Dans une telle situation, chaque année de retard se traduit pour le Turkménistan par un manque à gagner considérable. Le pays a déjà consacré une somme importante à un programme de réduction des émissions de méthane provenant de ses plus grands gisements, afin de se conformer aux normes environnementales de l’UE déjà existantes, et a même adhéré à l’obligation relative au méthane, conscient de la nécessité de se conformer à cette obligation pour être compétitif sur le marché européen. Les fuites de méthane se poursuivent néanmoins : la lutte contre ces fuites, pour la deuxième fois en un an, a fait l’objet d’entretiens entre le président turkmène Serdar Berdimuhamedov et le représentant spécial du président américain pour le climat, John Kerry, qui ont eu lieu le 27 novembre de l’année dernière. De toute évidence, les États-Unis veulent à tout prix trouver pour l’Europe un substitut à l’approvisionnement en gaz russe, tout en respectant les ambitions environnementales de l’Europe. Par ailleurs, ce sont les États-Unis qui ont le plus aidé le Turkménistan à diminuer les fuites de méthane.

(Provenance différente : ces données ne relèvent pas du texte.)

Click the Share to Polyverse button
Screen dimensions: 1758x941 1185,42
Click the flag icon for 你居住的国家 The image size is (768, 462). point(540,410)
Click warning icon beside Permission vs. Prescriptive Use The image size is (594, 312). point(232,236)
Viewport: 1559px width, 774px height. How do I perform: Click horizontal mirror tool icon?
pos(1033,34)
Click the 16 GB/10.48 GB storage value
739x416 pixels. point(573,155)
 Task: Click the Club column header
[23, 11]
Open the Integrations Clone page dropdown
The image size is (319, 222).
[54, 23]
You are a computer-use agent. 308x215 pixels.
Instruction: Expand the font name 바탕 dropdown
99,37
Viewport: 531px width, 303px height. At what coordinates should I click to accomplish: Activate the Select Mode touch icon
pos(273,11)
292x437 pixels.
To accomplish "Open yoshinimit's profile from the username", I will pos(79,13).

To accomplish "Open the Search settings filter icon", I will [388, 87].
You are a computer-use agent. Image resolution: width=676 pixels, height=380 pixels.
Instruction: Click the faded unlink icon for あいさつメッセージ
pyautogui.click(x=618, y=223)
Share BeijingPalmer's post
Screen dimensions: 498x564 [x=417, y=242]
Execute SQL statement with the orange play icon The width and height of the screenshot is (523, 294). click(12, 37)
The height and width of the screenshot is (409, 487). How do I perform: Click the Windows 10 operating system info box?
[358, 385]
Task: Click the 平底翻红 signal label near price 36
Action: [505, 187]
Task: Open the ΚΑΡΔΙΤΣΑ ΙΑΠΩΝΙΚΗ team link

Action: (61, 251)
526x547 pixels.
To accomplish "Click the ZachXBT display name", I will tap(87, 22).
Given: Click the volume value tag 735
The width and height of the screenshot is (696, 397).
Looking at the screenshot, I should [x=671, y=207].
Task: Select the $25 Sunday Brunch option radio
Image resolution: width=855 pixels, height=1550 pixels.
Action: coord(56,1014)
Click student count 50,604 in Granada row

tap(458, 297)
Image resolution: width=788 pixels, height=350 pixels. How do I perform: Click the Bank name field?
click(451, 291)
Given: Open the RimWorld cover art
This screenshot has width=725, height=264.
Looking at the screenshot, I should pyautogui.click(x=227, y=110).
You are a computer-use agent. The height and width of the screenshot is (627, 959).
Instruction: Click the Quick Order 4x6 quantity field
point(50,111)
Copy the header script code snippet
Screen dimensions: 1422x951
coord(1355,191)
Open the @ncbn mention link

Ces derniers mois, l’image des efforts conscients, ordonnés et cohérents déployés par le Turkménistan pour être compétitif sur un nouveau marché d’une ampleur sans précédent est donc apparue très clairement. Les perspectives de ces efforts demeurent modestes, car même le temps joue apparemment contre la république. Il faut également tenir compte de la proximité géographique avec l’Europe de grands exportateurs de gaz tels que l’Algérie, la Libye et l’Égypte, qui peuvent fournir du gaz à des prix moins élevés et dans des volumes beaucoup plus importants. La part des États-Unis a aussi fortement augmenté, ce qui indique que le soutien technologique de ce pays au Turkménistan n’apporte que des avantages relatifs, mais pas absolus.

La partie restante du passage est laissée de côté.